#### Directions for this task
Copy verbatim the block of lines in the entries below whose first line contains "Given: Save the" and whose last line contains "Select the Pan hand tool". Leave out all other lines.

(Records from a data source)
□ □ □

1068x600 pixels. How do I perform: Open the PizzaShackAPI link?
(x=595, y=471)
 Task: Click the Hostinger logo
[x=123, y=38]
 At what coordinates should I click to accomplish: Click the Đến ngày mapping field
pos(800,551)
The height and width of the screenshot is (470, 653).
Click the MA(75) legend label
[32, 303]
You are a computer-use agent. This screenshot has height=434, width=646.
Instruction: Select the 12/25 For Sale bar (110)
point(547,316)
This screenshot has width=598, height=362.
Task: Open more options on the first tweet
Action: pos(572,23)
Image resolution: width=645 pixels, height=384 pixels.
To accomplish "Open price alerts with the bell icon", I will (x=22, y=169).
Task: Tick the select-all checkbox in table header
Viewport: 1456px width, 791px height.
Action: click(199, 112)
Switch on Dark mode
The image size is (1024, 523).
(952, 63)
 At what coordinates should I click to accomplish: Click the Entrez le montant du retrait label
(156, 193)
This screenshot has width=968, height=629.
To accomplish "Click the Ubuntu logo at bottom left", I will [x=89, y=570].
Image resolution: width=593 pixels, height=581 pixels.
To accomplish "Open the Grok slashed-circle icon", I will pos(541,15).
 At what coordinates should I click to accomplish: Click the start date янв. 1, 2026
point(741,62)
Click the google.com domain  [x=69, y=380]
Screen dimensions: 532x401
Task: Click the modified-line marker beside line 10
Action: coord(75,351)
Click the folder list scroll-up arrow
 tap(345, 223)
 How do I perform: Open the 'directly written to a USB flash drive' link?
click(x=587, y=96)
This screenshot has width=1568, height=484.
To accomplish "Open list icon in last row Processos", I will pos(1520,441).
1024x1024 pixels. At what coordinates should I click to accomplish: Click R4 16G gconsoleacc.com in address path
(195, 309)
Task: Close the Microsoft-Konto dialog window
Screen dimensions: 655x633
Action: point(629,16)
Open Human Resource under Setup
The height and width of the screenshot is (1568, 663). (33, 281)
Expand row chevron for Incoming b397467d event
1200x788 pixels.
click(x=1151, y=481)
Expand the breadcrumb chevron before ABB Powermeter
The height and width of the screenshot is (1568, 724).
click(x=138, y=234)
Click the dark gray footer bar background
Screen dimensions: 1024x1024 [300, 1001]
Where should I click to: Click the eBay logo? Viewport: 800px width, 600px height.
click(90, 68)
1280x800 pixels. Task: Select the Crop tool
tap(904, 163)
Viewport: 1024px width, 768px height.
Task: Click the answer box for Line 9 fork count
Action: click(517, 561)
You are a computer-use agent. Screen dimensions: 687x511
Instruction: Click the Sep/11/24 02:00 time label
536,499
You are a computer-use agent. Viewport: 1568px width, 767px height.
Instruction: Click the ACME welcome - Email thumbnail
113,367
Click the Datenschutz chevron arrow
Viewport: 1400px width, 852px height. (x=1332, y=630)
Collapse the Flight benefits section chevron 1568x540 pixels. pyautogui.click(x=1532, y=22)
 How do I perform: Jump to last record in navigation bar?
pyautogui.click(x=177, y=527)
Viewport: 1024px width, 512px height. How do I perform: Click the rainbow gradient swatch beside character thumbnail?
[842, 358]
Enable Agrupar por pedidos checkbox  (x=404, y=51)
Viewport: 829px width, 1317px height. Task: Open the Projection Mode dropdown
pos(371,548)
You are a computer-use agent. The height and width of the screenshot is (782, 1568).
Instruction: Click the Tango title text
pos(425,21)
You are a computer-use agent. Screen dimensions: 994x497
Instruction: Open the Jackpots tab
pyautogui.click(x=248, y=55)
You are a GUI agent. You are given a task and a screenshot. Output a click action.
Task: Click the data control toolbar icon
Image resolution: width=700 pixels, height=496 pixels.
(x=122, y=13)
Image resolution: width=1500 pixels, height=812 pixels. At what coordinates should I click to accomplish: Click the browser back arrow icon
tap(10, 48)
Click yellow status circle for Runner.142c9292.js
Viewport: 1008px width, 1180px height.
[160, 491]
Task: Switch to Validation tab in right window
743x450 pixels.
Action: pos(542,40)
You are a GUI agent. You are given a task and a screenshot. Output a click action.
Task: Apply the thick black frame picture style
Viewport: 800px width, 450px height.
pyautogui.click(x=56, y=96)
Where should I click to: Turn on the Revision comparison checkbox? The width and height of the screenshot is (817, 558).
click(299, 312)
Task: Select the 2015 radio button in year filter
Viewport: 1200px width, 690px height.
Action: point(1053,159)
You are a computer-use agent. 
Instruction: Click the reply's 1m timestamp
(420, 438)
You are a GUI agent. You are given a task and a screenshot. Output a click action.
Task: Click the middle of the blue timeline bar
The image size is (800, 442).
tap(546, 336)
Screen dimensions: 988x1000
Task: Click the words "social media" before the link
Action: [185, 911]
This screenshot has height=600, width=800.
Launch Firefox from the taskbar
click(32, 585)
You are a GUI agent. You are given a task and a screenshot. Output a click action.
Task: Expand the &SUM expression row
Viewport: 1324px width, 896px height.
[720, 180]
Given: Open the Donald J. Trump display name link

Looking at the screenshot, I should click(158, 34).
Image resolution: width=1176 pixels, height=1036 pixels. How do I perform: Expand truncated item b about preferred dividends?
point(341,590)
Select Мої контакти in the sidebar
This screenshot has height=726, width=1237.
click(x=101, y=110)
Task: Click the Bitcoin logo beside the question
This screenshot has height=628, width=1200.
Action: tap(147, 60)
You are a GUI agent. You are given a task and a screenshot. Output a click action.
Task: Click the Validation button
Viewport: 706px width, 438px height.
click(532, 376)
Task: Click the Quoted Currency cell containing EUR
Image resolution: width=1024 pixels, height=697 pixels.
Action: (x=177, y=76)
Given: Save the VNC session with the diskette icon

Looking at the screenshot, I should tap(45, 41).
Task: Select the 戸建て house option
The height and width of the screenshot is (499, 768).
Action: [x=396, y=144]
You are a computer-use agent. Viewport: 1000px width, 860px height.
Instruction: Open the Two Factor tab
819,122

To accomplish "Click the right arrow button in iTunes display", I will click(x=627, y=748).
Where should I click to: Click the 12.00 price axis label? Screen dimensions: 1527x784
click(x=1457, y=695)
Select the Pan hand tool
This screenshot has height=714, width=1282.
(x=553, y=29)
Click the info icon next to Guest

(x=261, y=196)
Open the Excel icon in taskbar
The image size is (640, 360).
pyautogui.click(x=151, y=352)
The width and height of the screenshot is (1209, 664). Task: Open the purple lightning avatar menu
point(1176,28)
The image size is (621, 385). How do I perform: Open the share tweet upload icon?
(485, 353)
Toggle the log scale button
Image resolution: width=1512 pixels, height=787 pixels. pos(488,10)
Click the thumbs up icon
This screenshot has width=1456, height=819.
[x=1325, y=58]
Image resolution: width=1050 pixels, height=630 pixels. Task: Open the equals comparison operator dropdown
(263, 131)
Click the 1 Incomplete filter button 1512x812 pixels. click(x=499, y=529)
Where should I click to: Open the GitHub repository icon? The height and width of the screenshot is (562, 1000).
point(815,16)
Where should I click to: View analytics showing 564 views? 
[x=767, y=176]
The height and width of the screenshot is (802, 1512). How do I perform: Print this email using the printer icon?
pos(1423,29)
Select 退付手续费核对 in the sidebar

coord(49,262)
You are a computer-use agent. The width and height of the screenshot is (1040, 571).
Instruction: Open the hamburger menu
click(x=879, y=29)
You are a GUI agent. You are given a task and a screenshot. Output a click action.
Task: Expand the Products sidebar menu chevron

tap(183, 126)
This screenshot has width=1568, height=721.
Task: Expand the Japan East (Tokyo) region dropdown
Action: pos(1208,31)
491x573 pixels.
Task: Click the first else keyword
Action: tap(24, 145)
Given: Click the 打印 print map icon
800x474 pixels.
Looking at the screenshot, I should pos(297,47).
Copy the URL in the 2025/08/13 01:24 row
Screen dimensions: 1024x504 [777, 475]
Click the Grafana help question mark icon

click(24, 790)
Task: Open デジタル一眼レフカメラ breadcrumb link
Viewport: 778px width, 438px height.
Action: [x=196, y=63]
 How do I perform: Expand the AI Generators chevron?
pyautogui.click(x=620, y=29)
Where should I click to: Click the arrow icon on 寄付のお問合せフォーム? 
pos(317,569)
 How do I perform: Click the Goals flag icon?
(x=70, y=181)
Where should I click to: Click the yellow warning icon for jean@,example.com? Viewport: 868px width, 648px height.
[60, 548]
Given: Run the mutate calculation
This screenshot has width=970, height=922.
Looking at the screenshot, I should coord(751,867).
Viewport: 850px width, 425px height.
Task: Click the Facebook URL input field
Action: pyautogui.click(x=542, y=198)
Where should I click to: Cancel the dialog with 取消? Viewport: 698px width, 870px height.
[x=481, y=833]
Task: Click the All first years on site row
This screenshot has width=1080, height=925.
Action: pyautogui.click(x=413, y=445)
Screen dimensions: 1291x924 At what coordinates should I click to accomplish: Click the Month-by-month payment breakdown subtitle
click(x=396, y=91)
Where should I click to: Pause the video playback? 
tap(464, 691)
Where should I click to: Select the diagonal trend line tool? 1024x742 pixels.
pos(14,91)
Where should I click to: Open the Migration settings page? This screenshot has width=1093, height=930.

□ □ □

#### Your response
Given: Save the VNC session with the diskette icon

Looking at the screenshot, I should tap(45, 41).
Task: Select the 戸建て house option
The height and width of the screenshot is (499, 768).
Action: [x=396, y=144]
You are a computer-use agent. Viewport: 1000px width, 860px height.
Instruction: Open the Two Factor tab
819,122

To accomplish "Click the right arrow button in iTunes display", I will click(x=627, y=748).
Where should I click to: Click the 12.00 price axis label? Screen dimensions: 1527x784
click(x=1457, y=695)
Select the Pan hand tool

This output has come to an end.